There would be no mind-numbingly mundane adventures of a family trip to grandma's house or an afternoon at the park watching siblings play baseball in the the inconsequential town little leagues. That was kid stuff! A young Ramon Villalobos thought tirelessly about the things he saw on TV and transpose himself into the blatant Blair Witch Project rip off specials about aliens and come up with a fantastical adventure that would blow the entire fifth grade class away. It would come time for them to write special compliments about him and draw pictures for him and the other students would pontificate about how cool he was, how funny he was, and of course, how good of a friend he was. Sure, when it was time to write compliments for his classmates, there was always a feeling of awkwardness as he always got the sneaking suspicion that the other kids in class didn't like him or trust him. He would scribble something and try to relate his compliment to the story they had shared in front of class. He'd write, "That sounded fun. You're[sic] story was good. You are a good student of the week. I hope you have a good week last week." Like the unintelligible little liar the public school system had brought him up to be and hope whoever was on the receiving end of the compliment didn't notice his insincerity too much. That they didn't realize that the story sounded boring, that it was awful, that he or she was in fact a HORRIBLE student of the week, and that he could give a crap what kind of week they had. He'd squirm as they would receive a bound book of compliments that following Monday of class and it was time to choose a new student of the week.
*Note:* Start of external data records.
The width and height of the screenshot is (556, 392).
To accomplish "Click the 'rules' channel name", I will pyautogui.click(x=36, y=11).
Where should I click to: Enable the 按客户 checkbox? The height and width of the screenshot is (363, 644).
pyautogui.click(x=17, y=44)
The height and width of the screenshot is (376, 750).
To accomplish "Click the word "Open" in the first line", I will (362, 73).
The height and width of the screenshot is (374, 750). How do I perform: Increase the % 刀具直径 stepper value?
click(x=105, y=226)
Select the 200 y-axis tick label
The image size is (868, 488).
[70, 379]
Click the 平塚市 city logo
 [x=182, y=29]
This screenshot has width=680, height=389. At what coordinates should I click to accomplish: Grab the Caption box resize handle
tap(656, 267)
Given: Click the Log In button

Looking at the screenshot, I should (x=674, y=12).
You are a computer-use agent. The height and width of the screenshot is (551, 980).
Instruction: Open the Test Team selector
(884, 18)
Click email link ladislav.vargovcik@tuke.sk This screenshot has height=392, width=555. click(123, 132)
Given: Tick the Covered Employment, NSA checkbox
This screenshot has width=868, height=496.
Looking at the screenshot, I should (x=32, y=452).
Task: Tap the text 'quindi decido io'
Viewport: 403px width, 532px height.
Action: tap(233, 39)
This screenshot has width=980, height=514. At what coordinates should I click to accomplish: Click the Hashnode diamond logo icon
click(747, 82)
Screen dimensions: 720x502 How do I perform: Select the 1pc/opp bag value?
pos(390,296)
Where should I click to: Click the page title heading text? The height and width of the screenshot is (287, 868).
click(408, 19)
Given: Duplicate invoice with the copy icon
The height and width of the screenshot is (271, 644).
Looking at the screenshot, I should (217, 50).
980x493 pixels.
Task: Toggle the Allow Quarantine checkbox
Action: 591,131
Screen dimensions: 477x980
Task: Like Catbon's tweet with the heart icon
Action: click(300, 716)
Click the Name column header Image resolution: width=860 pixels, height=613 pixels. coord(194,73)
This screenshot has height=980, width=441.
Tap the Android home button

How Mrs. Alexander appointed a student of the week always seemed to mystify me. It was seemingly random but such an important decision could not have been handled with such indifference. She would have been toying with fate to choose a name out of the hat. No, there was a method of her madness that always evaded me. Until, of course, I was chosen. At that point I understood that with two months left of school, she had ran out of truly special students and was scraping at the bottom of the barrel before she could end the charade and rack her brain for other ways to fill an elementary school week that could keep the students busy while she sat in a corner wondering why she had a doctorate in Mathematics. I remember finally being chosen after my equally uninteresting friends and even after Anthony, one of the bigger class misfits. My only saving grace was that I was not chosen after Heather, easily the biggest reject in the fifth grade. No, two months away from the cut off point was good enough for me.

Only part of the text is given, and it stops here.